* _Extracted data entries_
=== Begin Enclosure ===
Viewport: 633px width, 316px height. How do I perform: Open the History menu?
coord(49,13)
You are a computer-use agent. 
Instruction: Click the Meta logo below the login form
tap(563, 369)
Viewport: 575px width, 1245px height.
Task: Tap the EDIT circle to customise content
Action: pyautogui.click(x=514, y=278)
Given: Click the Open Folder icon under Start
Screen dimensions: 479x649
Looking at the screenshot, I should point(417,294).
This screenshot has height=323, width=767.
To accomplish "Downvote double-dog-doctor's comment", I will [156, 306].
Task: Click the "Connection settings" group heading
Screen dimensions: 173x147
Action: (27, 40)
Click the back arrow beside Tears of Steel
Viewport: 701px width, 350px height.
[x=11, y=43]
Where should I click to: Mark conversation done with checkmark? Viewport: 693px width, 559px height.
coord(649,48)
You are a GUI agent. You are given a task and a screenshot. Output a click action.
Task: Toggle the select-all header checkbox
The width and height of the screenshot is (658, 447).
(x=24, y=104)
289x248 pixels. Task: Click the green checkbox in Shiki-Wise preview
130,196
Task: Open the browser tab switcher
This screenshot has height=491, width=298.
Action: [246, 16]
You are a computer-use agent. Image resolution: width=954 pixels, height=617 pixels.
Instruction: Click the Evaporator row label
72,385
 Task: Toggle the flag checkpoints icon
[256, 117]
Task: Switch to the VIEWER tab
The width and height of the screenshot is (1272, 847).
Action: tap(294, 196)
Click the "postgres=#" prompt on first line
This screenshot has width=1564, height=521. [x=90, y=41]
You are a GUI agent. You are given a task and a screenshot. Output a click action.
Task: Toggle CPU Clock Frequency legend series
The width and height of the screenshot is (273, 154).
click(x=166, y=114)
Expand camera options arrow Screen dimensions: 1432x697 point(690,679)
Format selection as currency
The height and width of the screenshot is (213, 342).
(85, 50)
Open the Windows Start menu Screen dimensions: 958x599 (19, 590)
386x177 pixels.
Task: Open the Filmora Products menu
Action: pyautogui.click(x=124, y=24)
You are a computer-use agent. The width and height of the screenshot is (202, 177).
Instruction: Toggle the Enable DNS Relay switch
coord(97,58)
=== End Enclosure ===
* _EXERCISE DESCRIPTION_
The entries must all be transcribed exactly.

* _REPLY TO THE TASK_
Viewport: 633px width, 316px height. How do I perform: Open the History menu?
coord(49,13)
You are a computer-use agent. 
Instruction: Click the Meta logo below the login form
tap(563, 369)
Viewport: 575px width, 1245px height.
Task: Tap the EDIT circle to customise content
Action: pyautogui.click(x=514, y=278)
Given: Click the Open Folder icon under Start
Screen dimensions: 479x649
Looking at the screenshot, I should point(417,294).
This screenshot has height=323, width=767.
To accomplish "Downvote double-dog-doctor's comment", I will [156, 306].
Task: Click the "Connection settings" group heading
Screen dimensions: 173x147
Action: (27, 40)
Click the back arrow beside Tears of Steel
Viewport: 701px width, 350px height.
[x=11, y=43]
Where should I click to: Mark conversation done with checkmark? Viewport: 693px width, 559px height.
coord(649,48)
You are a GUI agent. You are given a task and a screenshot. Output a click action.
Task: Toggle the select-all header checkbox
The width and height of the screenshot is (658, 447).
(x=24, y=104)
289x248 pixels. Task: Click the green checkbox in Shiki-Wise preview
130,196
Task: Open the browser tab switcher
This screenshot has height=491, width=298.
Action: [246, 16]
You are a computer-use agent. Image resolution: width=954 pixels, height=617 pixels.
Instruction: Click the Evaporator row label
72,385
 Task: Toggle the flag checkpoints icon
[256, 117]
Task: Switch to the VIEWER tab
The width and height of the screenshot is (1272, 847).
Action: tap(294, 196)
Click the "postgres=#" prompt on first line
This screenshot has width=1564, height=521. [x=90, y=41]
You are a GUI agent. You are given a task and a screenshot. Output a click action.
Task: Toggle CPU Clock Frequency legend series
The width and height of the screenshot is (273, 154).
click(x=166, y=114)
Expand camera options arrow Screen dimensions: 1432x697 point(690,679)
Format selection as currency
The height and width of the screenshot is (213, 342).
(85, 50)
Open the Windows Start menu Screen dimensions: 958x599 (19, 590)
386x177 pixels.
Task: Open the Filmora Products menu
Action: pyautogui.click(x=124, y=24)
You are a computer-use agent. The width and height of the screenshot is (202, 177).
Instruction: Toggle the Enable DNS Relay switch
coord(97,58)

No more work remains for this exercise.